>> BEGIN SOURCE RECORDS
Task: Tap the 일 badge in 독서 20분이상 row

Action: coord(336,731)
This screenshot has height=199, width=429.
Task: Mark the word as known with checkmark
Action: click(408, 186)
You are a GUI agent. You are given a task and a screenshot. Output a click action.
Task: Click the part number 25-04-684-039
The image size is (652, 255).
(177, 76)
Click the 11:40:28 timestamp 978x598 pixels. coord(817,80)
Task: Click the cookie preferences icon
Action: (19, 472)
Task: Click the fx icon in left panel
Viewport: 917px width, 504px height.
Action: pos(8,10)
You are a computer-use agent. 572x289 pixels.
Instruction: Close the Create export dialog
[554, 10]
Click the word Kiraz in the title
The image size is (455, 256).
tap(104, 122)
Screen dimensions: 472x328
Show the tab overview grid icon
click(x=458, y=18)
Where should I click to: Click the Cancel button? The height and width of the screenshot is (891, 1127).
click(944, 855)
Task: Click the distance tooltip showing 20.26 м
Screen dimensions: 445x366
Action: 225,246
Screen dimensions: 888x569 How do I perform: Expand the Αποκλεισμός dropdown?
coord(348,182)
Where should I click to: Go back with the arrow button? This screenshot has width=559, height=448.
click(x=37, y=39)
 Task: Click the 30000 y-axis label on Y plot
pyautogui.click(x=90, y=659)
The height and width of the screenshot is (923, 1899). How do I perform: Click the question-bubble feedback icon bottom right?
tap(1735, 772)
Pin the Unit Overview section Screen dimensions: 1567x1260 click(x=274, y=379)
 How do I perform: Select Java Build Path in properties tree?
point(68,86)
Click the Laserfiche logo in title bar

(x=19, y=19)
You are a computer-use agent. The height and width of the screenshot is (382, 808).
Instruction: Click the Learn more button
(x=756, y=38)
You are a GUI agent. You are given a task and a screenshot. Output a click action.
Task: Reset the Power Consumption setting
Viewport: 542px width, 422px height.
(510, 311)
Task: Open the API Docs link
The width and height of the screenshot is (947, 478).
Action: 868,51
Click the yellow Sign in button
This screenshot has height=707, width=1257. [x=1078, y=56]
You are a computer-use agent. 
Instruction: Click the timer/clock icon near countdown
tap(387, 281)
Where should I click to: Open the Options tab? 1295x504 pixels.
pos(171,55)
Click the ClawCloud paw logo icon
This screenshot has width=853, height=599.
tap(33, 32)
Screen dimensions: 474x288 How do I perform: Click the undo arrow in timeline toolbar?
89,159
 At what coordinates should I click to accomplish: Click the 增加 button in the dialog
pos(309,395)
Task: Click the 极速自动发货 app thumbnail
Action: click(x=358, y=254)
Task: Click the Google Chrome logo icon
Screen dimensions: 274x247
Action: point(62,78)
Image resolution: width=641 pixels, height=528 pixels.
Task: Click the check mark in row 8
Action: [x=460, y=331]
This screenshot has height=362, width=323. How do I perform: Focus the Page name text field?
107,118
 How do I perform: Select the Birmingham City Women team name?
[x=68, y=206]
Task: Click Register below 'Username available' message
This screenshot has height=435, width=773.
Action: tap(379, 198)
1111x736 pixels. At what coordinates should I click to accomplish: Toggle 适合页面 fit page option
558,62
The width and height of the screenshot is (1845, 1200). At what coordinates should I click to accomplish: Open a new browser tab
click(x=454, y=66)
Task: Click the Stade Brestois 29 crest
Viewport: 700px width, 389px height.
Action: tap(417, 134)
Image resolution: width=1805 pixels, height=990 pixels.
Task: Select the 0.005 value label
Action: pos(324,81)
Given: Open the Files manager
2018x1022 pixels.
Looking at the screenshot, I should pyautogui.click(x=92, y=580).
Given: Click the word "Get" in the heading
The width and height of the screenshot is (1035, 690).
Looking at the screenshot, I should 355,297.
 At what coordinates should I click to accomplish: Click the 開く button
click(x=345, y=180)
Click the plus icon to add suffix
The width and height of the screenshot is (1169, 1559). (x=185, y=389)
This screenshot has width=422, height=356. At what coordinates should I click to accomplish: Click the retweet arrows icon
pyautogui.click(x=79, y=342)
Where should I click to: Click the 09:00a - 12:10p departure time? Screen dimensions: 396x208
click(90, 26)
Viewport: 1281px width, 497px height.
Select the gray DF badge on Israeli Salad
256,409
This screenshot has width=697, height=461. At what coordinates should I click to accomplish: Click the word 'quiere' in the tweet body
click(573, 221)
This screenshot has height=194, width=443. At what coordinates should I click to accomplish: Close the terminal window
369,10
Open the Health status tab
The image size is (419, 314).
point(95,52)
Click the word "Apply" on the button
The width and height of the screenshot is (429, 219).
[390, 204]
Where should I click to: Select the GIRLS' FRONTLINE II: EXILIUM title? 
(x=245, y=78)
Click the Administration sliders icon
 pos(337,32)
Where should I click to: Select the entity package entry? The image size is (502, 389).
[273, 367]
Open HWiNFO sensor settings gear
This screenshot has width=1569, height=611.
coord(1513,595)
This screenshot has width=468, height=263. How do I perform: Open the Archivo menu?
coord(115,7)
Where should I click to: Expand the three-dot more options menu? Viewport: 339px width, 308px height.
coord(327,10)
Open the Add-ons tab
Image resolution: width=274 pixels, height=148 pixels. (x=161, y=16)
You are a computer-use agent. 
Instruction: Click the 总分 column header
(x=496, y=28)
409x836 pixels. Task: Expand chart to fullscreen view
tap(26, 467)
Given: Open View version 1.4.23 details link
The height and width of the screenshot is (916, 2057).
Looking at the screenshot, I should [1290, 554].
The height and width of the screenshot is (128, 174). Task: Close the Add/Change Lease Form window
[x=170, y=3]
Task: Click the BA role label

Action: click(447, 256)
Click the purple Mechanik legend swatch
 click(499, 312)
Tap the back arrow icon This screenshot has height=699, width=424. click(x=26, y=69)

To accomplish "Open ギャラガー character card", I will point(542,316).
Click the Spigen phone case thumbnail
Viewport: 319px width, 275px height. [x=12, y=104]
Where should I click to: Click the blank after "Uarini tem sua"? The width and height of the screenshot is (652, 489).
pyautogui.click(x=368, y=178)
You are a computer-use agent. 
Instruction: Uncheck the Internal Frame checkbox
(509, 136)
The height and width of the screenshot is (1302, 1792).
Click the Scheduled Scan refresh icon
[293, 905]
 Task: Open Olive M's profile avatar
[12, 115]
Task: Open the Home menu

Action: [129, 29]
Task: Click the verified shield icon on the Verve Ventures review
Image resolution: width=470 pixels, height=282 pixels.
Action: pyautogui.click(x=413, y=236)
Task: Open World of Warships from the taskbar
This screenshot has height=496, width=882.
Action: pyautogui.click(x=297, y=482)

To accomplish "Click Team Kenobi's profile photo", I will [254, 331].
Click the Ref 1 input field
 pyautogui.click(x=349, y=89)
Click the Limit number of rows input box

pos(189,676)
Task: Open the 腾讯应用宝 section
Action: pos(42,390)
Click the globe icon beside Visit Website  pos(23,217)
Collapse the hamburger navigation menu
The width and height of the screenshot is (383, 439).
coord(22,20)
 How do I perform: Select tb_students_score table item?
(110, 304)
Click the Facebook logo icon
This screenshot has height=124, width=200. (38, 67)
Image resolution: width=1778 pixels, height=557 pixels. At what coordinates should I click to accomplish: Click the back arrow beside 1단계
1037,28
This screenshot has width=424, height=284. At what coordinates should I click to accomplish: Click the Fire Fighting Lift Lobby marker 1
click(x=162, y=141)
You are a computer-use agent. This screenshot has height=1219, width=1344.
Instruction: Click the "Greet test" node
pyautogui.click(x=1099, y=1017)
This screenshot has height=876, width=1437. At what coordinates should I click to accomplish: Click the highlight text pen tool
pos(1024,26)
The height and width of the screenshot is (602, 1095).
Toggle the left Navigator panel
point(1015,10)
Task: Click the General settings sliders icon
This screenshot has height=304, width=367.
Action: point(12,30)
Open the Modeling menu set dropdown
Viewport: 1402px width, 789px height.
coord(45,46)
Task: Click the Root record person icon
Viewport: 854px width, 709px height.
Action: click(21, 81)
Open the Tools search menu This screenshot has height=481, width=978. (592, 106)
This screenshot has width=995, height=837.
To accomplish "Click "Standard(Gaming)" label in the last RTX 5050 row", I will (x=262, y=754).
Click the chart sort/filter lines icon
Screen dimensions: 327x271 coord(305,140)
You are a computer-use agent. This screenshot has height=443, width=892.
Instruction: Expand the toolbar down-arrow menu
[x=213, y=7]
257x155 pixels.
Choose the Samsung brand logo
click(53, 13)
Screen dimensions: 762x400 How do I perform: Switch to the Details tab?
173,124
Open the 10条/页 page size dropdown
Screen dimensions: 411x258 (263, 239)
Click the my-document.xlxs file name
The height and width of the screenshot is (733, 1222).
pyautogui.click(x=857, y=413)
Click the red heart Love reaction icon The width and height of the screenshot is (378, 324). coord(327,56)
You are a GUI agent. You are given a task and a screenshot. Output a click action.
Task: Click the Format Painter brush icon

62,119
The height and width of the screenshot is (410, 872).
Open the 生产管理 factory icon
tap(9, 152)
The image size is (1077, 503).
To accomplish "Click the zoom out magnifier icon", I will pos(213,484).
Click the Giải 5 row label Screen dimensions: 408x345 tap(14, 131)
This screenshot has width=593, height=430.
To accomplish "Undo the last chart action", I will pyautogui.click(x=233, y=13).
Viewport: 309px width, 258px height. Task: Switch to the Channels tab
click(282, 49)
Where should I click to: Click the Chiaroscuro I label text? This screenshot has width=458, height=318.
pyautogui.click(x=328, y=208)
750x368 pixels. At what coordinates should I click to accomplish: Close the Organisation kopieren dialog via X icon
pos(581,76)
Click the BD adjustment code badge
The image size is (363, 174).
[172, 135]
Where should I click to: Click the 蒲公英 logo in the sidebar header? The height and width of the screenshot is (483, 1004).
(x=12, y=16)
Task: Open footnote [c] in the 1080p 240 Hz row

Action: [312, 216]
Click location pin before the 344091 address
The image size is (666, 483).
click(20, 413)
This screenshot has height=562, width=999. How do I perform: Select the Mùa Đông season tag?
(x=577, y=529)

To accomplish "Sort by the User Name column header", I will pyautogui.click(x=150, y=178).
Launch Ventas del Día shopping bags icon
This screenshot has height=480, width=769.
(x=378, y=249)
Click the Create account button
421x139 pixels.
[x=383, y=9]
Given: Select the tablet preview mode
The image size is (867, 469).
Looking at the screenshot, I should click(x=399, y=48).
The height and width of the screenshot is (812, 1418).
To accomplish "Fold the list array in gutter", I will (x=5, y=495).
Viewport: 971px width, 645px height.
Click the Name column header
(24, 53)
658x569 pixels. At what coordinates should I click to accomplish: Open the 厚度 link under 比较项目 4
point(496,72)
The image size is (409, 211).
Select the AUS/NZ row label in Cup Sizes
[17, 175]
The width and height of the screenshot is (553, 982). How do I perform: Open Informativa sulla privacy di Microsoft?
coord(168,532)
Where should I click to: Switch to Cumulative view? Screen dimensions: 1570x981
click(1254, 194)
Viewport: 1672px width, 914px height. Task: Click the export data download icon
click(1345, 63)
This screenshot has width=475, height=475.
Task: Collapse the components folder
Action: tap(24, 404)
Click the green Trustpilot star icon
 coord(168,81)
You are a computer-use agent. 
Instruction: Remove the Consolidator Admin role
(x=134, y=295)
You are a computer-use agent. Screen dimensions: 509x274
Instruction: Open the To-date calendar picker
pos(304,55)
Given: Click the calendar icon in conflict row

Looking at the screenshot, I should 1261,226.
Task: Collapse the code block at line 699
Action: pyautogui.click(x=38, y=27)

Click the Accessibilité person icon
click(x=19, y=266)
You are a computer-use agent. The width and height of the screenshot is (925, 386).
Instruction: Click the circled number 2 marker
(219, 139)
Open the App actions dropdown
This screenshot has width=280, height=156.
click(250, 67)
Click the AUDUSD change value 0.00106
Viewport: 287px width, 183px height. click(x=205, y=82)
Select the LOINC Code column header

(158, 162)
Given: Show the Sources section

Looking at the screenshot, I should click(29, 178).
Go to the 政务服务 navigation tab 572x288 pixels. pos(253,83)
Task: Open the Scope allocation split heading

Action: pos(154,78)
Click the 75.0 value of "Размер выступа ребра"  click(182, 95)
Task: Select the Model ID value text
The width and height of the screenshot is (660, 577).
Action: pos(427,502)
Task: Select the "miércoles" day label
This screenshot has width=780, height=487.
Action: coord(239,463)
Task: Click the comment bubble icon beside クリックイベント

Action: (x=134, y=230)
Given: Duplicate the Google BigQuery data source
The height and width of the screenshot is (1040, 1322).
>> END SOURCE RECORDS
• **GIVEN INSTRUCTION**
Please turn everything in the data above, from the line containing "Open the Tools" down to the line containing "(x=12, y=16)", into a Markdown table. Use a No. column numbering each row and a Line column holding the line itself, and leave out blank lines.

• **FINAL RESULT**
| No. | Line |
|---|---|
| 1 | Open the Tools search menu This screenshot has height=481, width=978. (592, 106) |
| 2 | This screenshot has width=995, height=837. |
| 3 | To accomplish "Click "Standard(Gaming)" label in the last RTX 5050 row", I will (x=262, y=754). |
| 4 | Click the chart sort/filter lines icon |
| 5 | Screen dimensions: 327x271 coord(305,140) |
| 6 | You are a computer-use agent. This screenshot has height=443, width=892. |
| 7 | Instruction: Expand the toolbar down-arrow menu |
| 8 | [x=213, y=7] |
| 9 | 257x155 pixels. |
| 10 | Choose the Samsung brand logo |
| 11 | click(53, 13) |
| 12 | Screen dimensions: 762x400 How do I perform: Switch to the Details tab? |
| 13 | 173,124 |
| 14 | Open the 10条/页 page size dropdown |
| 15 | Screen dimensions: 411x258 (263, 239) |
| 16 | Click the my-document.xlxs file name |
| 17 | The height and width of the screenshot is (733, 1222). |
| 18 | pyautogui.click(x=857, y=413) |
| 19 | Click the red heart Love reaction icon The width and height of the screenshot is (378, 324). coord(327,56) |
| 20 | You are a GUI agent. You are given a task and a screenshot. Output a click action. |
| 21 | Task: Click the Format Painter brush icon |
| 22 | 62,119 |
| 23 | The height and width of the screenshot is (410, 872). |
| 24 | Open the 生产管理 factory icon |
| 25 | tap(9, 152) |
| 26 | The image size is (1077, 503). |
| 27 | To accomplish "Click the zoom out magnifier icon", I will pos(213,484). |
| 28 | Click the Giải 5 row label Screen dimensions: 408x345 tap(14, 131) |
| 29 | This screenshot has width=593, height=430. |
| 30 | To accomplish "Undo the last chart action", I will pyautogui.click(x=233, y=13). |
| 31 | Viewport: 309px width, 258px height. Task: Switch to the Channels tab |
| 32 | click(282, 49) |
| 33 | Where should I click to: Click the Chiaroscuro I label text? This screenshot has width=458, height=318. |
| 34 | pyautogui.click(x=328, y=208) |
| 35 | 750x368 pixels. At what coordinates should I click to accomplish: Close the Organisation kopieren dialog via X icon |
| 36 | pos(581,76) |
| 37 | Click the BD adjustment code badge |
| 38 | The image size is (363, 174). |
| 39 | [172, 135] |
| 40 | Where should I click to: Click the 蒲公英 logo in the sidebar header? The height and width of the screenshot is (483, 1004). |
| 41 | (x=12, y=16) |